The estimates for UFC 159’s performance on pay-per-view and they are very much average for Jon Jones.
Dave Meltzer is reporting at MMA Fighting that the projections for the card are in the 520,000 – 550,000 buy range. Here are some of the details per Meltzer’s report:
If those numbers hold up, it would be in line with most expectations going into the fight. Sources in UFC had, well before the fight, indicated the company’s budgetary prediction for the show was 500,000.
…
There was hope for bigger numbers in the days after the fight, due to the strong ratings of UFC 159 shoulder programming. The weigh-ins were the second-highest rated since Fuel began airing. The event also drew the highest ratings for post-fight coverage of a pay-per-view on Fuel. Prelim match ratings on FX were 32 percent above average.
The number would be the company’s second largest of 2013, trailing UFC 158, with Georges St-Pierre vs. Nick Diaz, but ahead of the now No. 3 event of the year, UFC 157, headlined by Ronda Rousey vs. Liz Carmouche.
Jones’ five previous times headlining a pay-per-view averaged 529,000 buys. That average is slightly boosted by the 700,000 buys that his fight with Rashad Evans pulled, but still, the median buyrate in those events was 490,000.
Let’s be serious, the fight was a joke. It was the worst planned main event on a pay-per-view that I can remember. Fights like Jones vs. Belfort and Silva vs. Bonnar were brought about via injuries creating need for any viable main event. This was a decision to put a guy who lost twice to the middleweight champion and had arguably lost to Michael Bisping two fights prior against the light heavyweight champion for no reason.
The entire defense for putting Sonnen in the fight was that he was such a mega-star that he would drive unusually high interest in the fight. Instead, he drew directly in line with Jones’ mean PPV number and slightly higher than the median. And we don’t know that that small bump can be attributed to Sonnen anyway. Jones may simply be more of a draw now.

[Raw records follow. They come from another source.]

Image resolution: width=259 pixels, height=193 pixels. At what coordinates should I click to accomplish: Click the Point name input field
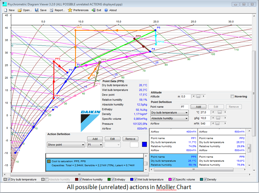[183, 106]
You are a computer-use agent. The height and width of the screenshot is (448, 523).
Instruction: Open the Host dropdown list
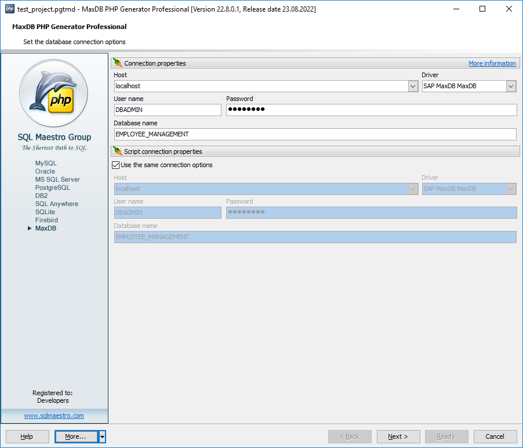(413, 86)
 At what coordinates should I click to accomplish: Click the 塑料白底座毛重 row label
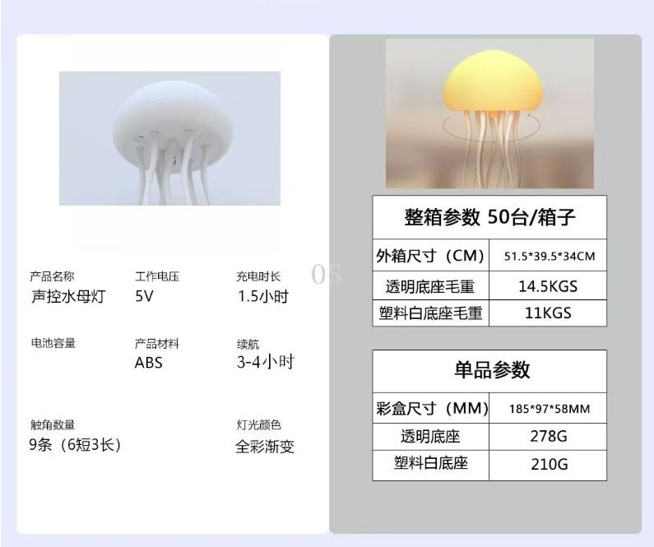[430, 313]
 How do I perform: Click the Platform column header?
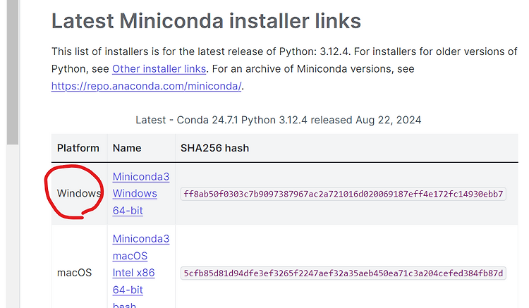click(78, 148)
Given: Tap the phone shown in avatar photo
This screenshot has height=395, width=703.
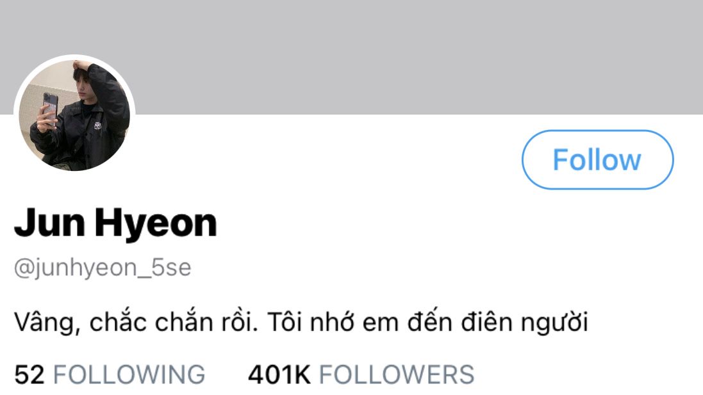Looking at the screenshot, I should [50, 108].
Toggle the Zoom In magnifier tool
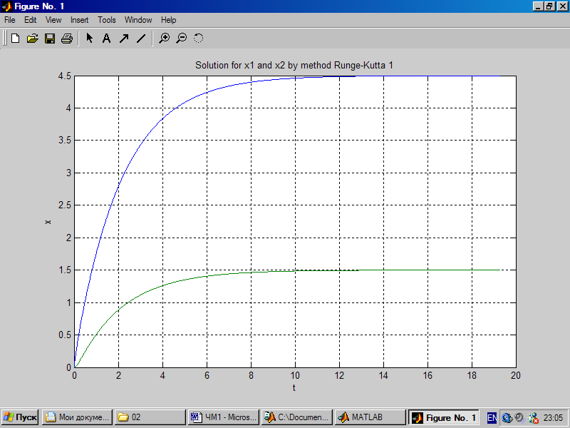Screen dimensions: 570x428 click(x=164, y=39)
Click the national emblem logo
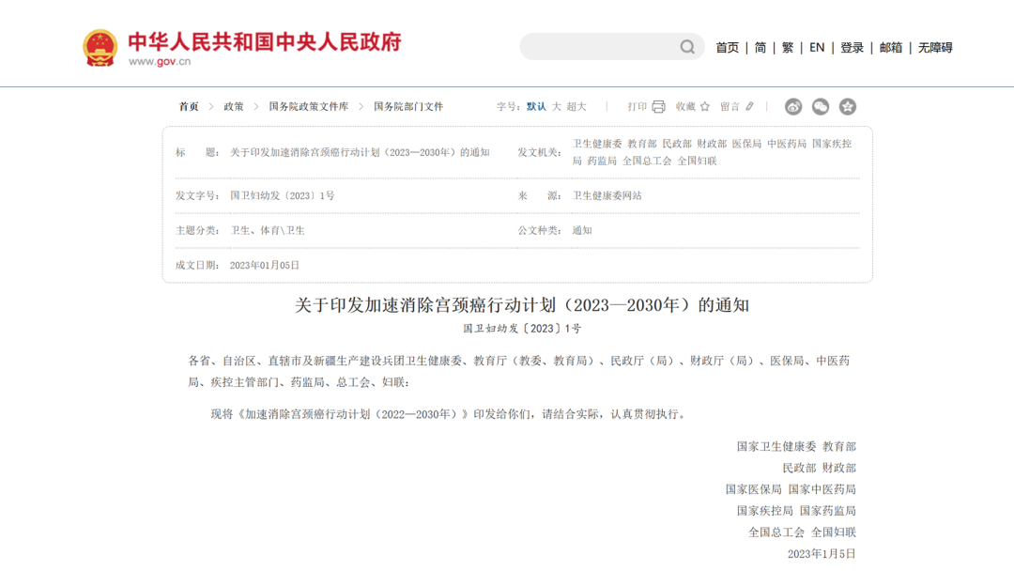Image resolution: width=1014 pixels, height=571 pixels. (x=100, y=48)
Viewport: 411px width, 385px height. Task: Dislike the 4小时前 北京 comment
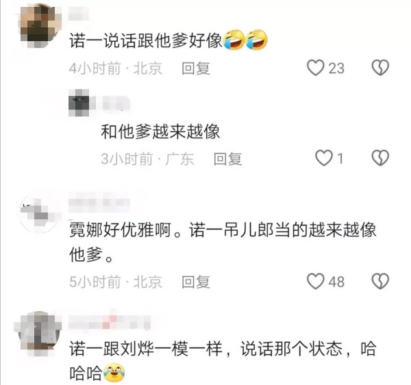click(x=380, y=68)
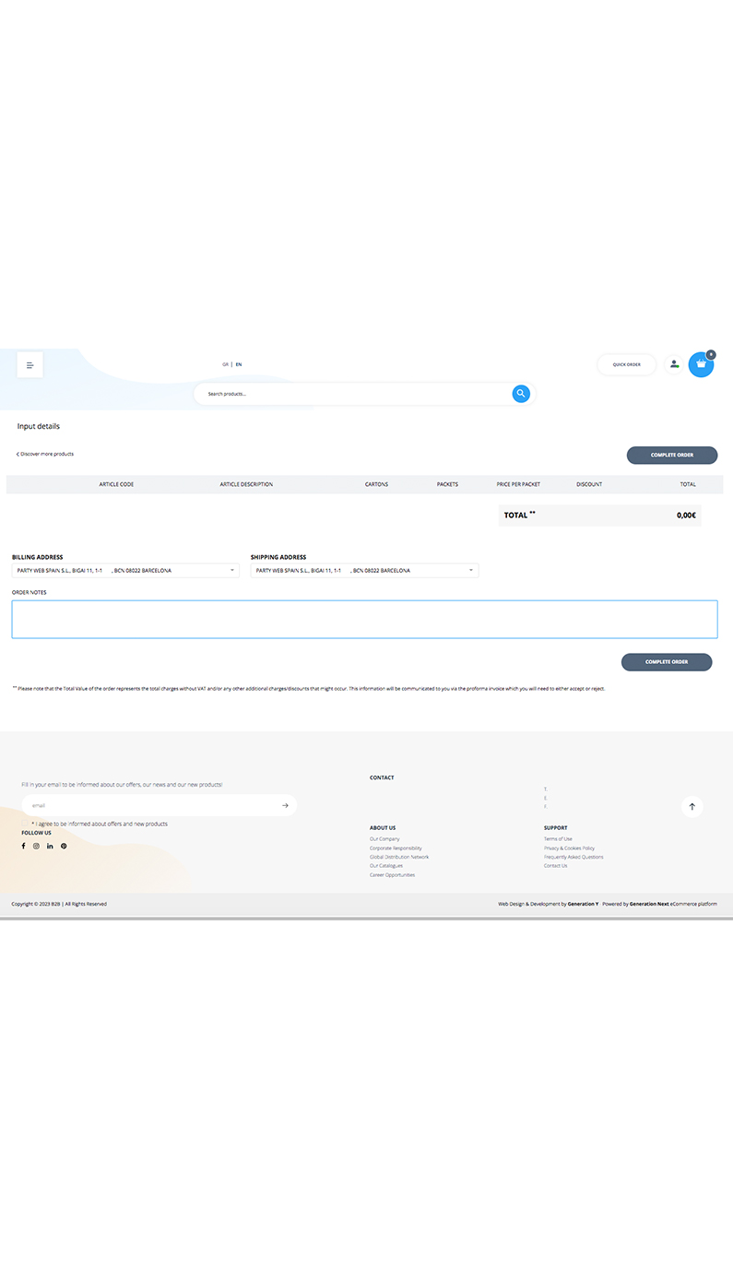
Task: Open the Pinterest icon in footer
Action: click(x=64, y=846)
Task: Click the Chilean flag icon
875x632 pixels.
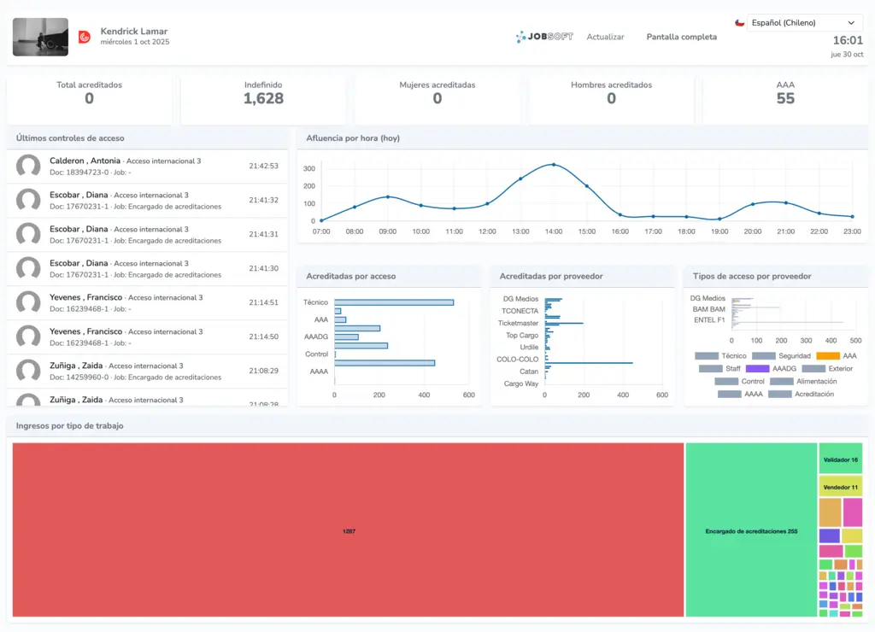Action: tap(740, 22)
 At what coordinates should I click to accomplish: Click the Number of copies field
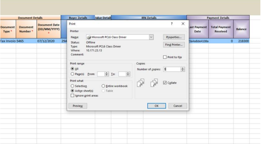172,69
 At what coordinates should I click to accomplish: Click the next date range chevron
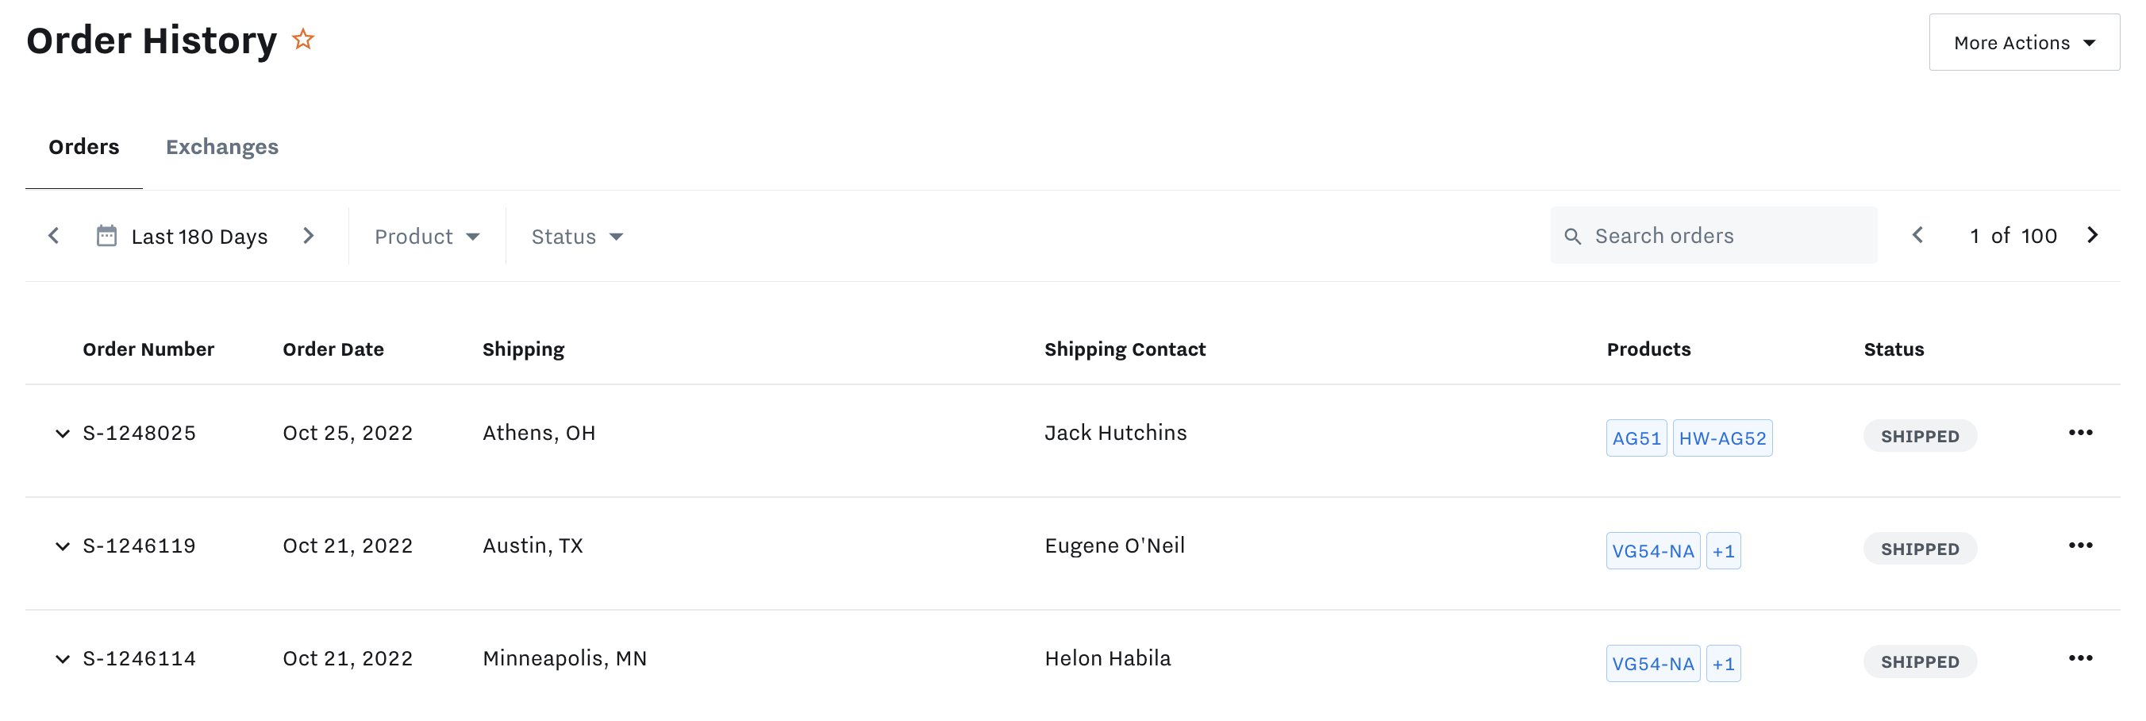tap(309, 236)
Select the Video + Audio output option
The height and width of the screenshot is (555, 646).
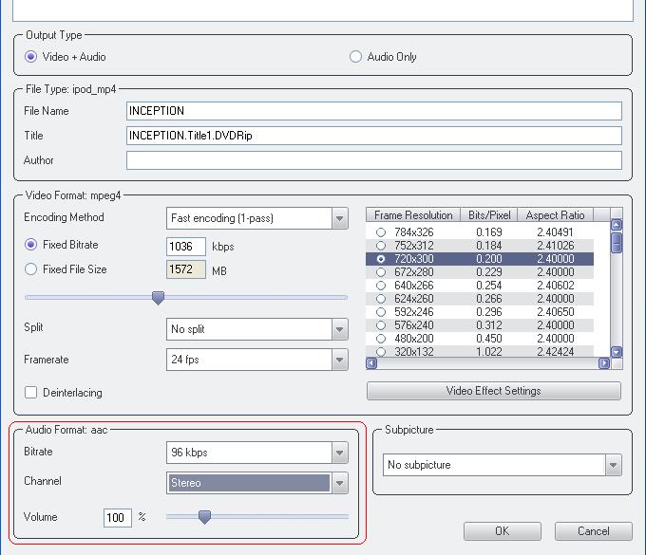[31, 57]
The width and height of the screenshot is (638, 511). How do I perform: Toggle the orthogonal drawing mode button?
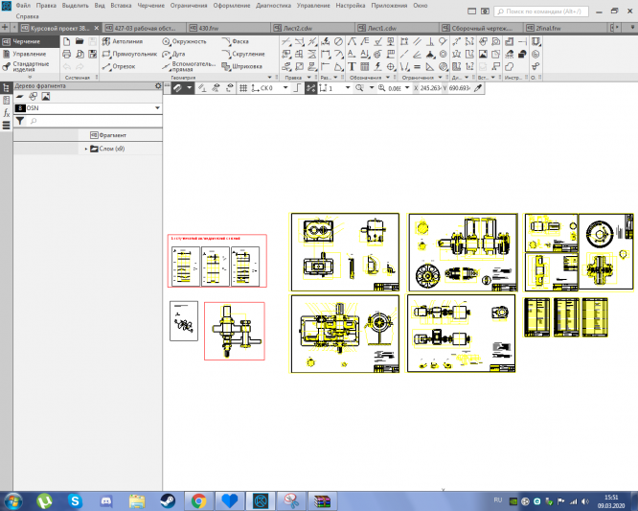(298, 87)
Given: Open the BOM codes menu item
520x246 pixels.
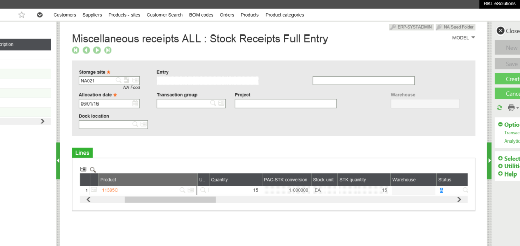Looking at the screenshot, I should click(201, 15).
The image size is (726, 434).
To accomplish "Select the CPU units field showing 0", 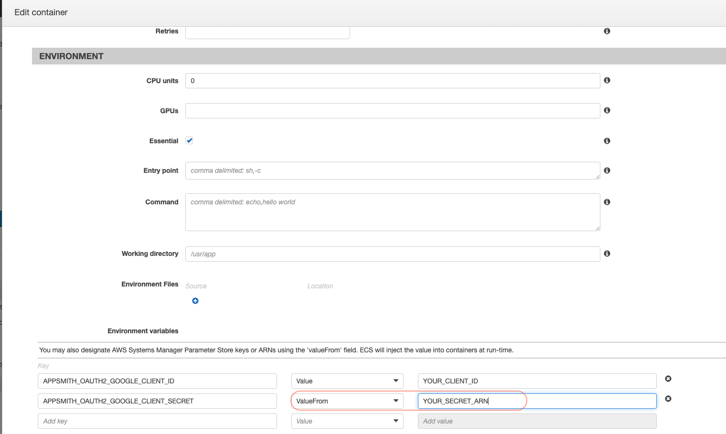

Or coaching TUF against anyone may have provided a small boost.
Sonnen’s drawing power hardly offsets the lack of credentials and horrible waste of time that the fight turned out to be.
There’s also the fact that basing a season of TUF around promoting the fight kept Jones out for at least one other fight, so they lost potential Jones money there for very little payoff in the end.